Pull out every line in the listing below that contains the word "each".

> _Entries supplied_
▼▼▼

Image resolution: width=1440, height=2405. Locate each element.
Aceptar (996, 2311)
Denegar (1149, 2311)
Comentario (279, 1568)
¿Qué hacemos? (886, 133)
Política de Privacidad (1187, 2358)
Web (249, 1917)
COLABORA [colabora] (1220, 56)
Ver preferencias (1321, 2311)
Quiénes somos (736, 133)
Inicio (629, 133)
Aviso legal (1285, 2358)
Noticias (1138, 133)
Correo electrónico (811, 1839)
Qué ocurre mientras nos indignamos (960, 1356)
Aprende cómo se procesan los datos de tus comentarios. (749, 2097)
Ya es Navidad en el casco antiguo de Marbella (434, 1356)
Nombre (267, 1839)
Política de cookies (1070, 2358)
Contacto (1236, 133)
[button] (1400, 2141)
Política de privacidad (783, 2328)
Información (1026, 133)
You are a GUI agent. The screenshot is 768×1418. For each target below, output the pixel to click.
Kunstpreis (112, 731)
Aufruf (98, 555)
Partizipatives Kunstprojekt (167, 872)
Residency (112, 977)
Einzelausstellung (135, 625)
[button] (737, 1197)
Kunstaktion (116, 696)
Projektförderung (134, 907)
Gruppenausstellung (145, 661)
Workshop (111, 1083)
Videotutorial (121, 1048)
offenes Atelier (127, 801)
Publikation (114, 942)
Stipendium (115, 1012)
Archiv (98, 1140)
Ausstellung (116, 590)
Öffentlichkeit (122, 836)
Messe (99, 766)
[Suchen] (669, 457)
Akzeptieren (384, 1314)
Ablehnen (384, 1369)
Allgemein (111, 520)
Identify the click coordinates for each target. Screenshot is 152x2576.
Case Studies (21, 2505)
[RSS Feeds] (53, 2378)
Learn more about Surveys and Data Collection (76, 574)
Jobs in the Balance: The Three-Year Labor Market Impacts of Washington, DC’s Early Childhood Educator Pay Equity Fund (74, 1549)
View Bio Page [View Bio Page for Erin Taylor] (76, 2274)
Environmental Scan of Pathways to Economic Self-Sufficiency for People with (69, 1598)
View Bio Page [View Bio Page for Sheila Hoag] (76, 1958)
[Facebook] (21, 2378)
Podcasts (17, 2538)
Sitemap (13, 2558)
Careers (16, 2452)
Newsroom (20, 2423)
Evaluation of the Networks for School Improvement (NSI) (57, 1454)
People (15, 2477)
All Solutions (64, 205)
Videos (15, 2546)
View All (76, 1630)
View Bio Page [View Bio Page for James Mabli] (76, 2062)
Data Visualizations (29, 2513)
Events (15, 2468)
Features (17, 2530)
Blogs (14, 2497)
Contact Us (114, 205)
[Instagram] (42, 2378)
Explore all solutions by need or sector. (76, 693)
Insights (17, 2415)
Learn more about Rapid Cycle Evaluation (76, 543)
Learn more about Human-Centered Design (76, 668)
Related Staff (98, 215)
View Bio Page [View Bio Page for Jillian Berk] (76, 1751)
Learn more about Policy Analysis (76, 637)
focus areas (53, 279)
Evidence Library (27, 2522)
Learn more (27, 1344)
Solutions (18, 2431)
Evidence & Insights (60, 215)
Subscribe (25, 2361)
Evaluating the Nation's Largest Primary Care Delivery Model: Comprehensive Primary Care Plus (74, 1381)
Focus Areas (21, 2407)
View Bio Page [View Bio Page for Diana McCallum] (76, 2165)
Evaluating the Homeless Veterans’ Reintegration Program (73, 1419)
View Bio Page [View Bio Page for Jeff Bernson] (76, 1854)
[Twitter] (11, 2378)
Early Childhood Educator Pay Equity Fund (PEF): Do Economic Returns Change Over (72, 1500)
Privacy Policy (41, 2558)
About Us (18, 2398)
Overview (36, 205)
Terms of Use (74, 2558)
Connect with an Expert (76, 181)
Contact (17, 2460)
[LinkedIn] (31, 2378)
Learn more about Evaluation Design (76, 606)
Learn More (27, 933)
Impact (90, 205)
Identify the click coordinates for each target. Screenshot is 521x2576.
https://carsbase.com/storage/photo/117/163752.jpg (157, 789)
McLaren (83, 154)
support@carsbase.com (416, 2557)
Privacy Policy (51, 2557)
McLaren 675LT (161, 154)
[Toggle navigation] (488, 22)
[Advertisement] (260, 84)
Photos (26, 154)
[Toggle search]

▲▲▲

> _Exercise solution_
Image resolution: width=1440, height=2405. Locate each element.
You are a GUI agent. The screenshot is 768×1418. For each target below, output the pixel to click.
Identify the click coordinates for each target. Screenshot is 152x2576.
Identify the click coordinates for each target. Screenshot is 521x2576.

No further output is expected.